> [Task objective]:
Go through the material below, find each line with the word "will", and copy those lines.
═══
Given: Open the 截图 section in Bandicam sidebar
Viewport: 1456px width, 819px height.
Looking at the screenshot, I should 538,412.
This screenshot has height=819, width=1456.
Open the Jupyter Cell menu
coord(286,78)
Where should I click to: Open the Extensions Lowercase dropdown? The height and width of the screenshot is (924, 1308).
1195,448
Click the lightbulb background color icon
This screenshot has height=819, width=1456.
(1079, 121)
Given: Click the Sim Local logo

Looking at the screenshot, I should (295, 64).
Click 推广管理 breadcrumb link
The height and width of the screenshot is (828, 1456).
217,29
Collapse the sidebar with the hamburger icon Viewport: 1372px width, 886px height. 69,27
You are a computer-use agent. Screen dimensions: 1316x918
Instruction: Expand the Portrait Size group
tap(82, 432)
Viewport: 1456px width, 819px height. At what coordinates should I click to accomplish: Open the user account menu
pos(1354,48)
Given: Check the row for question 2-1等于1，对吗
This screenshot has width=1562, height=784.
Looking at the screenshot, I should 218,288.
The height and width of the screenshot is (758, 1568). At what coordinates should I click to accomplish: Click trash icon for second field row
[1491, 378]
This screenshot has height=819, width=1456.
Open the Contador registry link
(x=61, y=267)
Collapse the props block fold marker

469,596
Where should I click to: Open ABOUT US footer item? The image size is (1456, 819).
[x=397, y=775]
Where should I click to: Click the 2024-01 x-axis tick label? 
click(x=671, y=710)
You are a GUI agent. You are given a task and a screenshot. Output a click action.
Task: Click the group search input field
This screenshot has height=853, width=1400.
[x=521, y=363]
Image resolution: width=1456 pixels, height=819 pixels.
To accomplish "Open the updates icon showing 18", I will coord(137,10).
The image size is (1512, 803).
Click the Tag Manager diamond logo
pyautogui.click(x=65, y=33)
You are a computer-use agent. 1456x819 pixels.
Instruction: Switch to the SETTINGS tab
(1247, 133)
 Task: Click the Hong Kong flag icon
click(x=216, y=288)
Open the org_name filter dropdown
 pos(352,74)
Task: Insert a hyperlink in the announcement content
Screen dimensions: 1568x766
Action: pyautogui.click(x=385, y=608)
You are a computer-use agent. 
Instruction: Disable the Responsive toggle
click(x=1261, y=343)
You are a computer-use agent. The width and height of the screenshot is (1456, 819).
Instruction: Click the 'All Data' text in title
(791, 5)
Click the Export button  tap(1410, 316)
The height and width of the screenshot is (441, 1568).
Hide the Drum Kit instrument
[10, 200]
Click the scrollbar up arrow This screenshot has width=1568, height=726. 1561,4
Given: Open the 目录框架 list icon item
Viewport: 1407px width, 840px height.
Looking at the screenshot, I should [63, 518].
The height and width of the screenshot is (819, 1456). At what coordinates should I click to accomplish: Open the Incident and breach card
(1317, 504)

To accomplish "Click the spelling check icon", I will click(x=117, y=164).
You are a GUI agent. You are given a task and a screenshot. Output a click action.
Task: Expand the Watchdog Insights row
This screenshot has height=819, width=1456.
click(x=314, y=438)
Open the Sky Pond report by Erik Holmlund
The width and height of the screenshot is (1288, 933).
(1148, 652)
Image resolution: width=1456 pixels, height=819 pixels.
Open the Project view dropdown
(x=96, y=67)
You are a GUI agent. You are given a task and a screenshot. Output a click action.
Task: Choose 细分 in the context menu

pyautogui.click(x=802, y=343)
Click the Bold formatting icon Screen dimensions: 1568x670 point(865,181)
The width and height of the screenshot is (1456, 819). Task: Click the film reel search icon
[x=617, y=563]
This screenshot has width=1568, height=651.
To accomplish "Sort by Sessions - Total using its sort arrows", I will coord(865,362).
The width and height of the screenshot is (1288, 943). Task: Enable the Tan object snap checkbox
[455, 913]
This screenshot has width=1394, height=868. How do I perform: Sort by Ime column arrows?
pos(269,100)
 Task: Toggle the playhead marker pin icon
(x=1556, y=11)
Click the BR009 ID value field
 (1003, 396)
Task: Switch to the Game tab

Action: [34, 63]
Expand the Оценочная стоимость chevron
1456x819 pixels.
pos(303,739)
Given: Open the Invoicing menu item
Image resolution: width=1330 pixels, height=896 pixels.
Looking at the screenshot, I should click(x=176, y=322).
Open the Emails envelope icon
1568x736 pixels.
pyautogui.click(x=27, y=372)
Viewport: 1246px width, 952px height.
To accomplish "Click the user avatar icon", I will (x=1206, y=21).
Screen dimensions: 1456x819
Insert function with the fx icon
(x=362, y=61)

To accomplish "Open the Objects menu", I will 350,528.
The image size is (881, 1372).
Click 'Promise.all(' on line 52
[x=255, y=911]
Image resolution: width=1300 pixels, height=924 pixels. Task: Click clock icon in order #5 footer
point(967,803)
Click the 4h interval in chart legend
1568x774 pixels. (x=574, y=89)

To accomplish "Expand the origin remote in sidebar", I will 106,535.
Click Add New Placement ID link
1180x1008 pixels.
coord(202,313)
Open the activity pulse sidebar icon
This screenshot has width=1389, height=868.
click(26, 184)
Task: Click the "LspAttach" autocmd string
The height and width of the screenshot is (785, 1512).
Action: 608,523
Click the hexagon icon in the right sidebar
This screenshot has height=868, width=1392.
═══
> [Task answer]:
To accomplish "Open the updates icon showing 18", I will coord(137,10).
To accomplish "Click the spelling check icon", I will click(x=117, y=164).
To accomplish "Sort by Sessions - Total using its sort arrows", I will coord(865,362).
To accomplish "Click the user avatar icon", I will (x=1206, y=21).
To accomplish "Open the Objects menu", I will 350,528.
To accomplish "Expand the origin remote in sidebar", I will 106,535.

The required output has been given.